:: Supplied data ::
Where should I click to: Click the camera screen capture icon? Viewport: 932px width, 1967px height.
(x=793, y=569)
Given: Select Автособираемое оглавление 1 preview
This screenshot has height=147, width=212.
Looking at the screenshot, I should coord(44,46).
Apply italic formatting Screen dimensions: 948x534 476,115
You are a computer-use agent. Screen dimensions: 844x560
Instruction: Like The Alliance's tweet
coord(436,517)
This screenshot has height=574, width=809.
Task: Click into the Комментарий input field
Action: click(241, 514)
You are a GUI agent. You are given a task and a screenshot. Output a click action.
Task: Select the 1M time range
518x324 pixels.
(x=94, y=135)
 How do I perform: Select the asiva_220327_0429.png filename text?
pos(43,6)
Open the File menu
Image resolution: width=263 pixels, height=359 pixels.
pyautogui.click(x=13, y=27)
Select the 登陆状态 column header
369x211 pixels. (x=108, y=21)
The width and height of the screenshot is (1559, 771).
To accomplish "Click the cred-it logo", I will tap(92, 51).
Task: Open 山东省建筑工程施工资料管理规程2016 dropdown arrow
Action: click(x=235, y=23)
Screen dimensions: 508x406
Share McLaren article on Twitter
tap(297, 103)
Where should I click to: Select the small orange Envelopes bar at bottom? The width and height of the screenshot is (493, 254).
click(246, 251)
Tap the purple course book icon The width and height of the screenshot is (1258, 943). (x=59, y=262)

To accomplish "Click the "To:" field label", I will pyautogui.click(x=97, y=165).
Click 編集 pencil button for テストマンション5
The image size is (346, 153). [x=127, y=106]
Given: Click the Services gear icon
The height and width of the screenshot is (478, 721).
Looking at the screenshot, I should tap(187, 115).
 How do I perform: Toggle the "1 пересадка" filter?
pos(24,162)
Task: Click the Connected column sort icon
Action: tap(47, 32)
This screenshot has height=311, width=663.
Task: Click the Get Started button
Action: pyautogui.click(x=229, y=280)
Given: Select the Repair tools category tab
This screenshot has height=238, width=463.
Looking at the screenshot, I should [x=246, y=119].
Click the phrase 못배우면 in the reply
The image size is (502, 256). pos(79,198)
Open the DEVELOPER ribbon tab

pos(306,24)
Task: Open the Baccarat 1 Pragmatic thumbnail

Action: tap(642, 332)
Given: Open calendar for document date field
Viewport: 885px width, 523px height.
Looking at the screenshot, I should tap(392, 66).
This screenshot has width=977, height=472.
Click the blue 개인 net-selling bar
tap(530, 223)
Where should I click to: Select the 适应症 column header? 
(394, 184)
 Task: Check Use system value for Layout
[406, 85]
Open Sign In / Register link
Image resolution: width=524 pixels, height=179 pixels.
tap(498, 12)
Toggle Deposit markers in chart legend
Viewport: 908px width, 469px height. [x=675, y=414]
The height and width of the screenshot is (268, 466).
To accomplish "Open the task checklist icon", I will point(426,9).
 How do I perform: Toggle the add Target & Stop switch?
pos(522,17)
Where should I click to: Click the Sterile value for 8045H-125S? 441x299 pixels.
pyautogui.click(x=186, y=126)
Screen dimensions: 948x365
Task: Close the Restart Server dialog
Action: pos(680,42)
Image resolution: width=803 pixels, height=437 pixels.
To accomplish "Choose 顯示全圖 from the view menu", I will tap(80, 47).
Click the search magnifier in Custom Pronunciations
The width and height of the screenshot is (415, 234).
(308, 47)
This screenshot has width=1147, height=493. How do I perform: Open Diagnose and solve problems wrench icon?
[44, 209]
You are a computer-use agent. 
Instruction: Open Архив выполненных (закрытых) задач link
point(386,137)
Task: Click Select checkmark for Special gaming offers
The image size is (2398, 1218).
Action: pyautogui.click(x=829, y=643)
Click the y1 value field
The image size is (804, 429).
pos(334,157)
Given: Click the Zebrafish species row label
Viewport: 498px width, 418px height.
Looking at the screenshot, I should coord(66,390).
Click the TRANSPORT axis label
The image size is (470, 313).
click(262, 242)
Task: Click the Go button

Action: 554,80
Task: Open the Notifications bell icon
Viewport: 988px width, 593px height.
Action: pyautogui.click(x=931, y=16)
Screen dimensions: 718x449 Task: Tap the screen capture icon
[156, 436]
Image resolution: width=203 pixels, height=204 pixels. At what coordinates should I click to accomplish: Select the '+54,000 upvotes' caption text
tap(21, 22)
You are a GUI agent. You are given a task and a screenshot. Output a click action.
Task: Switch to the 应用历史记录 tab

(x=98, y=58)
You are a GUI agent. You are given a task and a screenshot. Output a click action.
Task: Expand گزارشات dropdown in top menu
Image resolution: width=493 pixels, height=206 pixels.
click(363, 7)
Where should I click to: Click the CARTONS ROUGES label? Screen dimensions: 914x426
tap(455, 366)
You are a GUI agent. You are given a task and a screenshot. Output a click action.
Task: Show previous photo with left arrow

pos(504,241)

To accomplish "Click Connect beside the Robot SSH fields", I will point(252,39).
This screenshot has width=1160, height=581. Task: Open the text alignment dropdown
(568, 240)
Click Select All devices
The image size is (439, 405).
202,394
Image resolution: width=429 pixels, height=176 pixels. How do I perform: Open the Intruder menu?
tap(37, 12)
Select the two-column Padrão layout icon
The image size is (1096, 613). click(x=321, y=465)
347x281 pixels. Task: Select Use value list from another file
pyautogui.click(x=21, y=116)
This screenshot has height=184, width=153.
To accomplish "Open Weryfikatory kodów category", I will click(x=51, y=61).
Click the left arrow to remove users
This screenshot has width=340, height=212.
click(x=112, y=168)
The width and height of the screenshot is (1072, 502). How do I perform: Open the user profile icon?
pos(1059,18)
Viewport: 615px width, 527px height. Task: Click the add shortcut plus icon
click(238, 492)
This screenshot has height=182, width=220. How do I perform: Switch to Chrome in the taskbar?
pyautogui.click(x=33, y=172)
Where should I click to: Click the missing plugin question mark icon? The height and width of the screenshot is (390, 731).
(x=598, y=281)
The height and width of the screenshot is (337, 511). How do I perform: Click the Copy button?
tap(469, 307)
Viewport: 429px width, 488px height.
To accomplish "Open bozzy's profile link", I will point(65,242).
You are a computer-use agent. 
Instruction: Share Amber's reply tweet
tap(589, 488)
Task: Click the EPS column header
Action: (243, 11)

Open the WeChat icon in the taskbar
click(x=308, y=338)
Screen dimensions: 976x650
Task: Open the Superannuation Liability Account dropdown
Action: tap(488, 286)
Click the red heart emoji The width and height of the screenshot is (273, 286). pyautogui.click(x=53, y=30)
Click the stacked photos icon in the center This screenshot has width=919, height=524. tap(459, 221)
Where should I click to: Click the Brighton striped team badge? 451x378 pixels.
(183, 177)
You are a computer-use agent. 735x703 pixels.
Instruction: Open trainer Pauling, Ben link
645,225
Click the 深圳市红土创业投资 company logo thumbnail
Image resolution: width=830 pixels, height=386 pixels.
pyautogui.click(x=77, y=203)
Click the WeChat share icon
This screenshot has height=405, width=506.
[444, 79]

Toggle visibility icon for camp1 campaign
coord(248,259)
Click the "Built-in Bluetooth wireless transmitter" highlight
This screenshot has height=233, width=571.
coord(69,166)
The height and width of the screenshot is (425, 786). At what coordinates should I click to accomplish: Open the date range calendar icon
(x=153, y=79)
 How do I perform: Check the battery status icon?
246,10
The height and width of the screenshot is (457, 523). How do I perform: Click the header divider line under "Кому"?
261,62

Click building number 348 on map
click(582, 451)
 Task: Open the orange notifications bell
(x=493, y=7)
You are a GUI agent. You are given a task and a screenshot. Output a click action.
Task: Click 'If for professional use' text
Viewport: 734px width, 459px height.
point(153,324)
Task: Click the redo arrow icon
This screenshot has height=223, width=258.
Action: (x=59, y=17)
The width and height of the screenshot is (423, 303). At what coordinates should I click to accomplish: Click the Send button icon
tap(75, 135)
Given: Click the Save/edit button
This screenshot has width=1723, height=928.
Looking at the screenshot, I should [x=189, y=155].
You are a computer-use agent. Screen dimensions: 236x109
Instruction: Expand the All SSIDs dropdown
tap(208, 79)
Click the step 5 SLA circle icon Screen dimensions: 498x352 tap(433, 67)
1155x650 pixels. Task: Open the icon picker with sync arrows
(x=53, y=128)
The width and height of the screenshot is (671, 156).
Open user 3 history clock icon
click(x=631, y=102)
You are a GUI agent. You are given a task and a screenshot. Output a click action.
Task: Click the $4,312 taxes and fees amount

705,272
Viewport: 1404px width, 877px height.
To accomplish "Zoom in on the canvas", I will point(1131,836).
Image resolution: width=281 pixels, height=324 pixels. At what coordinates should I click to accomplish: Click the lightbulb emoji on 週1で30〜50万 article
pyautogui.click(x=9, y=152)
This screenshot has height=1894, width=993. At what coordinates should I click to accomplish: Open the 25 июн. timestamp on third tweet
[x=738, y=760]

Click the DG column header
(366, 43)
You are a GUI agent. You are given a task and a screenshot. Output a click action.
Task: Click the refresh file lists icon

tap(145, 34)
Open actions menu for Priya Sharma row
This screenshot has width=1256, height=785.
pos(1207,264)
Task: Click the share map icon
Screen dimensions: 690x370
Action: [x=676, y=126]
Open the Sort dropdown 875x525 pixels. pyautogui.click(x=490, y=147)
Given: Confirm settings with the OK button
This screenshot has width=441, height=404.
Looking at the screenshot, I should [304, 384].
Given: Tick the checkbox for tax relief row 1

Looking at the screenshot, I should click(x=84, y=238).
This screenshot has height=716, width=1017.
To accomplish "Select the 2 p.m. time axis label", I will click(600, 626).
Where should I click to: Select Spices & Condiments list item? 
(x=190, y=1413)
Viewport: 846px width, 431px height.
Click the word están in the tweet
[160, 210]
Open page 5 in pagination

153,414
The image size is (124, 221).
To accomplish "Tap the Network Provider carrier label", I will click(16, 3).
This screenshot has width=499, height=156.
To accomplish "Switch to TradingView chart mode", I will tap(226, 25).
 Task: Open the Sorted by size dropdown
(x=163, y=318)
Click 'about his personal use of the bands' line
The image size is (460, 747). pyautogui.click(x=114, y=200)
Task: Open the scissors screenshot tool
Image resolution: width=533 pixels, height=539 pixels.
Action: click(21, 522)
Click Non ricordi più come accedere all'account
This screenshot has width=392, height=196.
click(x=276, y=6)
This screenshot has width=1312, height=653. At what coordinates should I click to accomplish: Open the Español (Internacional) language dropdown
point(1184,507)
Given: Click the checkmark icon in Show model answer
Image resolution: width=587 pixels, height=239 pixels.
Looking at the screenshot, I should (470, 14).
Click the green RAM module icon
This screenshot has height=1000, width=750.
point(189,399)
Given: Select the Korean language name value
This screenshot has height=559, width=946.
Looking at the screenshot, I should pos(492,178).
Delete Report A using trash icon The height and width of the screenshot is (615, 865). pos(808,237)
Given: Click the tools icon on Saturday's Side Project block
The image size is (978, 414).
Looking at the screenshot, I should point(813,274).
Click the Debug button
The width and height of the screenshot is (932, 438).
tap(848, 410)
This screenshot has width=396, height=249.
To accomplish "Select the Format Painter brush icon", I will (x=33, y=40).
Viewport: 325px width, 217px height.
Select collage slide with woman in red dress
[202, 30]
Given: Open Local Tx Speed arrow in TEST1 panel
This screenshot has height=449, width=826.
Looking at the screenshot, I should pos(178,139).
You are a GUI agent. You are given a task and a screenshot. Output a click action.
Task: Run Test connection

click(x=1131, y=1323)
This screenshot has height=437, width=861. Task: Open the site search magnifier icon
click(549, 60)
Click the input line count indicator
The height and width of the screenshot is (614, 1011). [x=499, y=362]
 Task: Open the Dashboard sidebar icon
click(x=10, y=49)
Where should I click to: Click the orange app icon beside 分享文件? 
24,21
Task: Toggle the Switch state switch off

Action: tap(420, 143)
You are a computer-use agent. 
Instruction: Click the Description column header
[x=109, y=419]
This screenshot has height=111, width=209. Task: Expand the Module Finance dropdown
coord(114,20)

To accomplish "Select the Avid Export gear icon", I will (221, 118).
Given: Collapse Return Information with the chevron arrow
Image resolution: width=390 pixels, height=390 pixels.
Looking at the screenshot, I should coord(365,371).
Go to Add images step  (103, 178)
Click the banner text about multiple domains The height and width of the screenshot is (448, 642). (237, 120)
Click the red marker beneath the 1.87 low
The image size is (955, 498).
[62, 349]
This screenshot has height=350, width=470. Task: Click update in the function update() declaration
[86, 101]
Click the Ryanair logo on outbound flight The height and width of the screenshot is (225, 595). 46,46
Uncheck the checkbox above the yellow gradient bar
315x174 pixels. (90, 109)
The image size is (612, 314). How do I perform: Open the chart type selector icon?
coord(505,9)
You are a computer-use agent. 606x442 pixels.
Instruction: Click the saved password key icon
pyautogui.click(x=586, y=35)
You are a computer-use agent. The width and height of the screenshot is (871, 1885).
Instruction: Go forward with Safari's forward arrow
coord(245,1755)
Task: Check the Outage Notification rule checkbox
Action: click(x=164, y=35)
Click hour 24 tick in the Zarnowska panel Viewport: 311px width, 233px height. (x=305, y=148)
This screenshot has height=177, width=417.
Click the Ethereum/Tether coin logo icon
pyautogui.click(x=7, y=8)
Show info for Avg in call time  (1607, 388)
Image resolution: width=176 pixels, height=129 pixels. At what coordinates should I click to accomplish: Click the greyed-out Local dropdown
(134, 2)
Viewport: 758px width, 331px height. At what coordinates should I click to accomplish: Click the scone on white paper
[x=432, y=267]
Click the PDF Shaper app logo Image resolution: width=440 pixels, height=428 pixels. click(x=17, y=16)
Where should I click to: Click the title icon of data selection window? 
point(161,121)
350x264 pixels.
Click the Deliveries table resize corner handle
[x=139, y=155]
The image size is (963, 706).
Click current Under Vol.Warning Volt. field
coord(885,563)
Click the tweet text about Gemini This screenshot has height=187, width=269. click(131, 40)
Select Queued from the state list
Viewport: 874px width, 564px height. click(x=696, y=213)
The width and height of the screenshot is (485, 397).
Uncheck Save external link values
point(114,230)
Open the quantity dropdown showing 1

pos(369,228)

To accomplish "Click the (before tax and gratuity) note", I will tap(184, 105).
:::
Some lines of the records may hold the word "panel". How many do? Answer with a number and nothing else.

=== Output for this task ===
2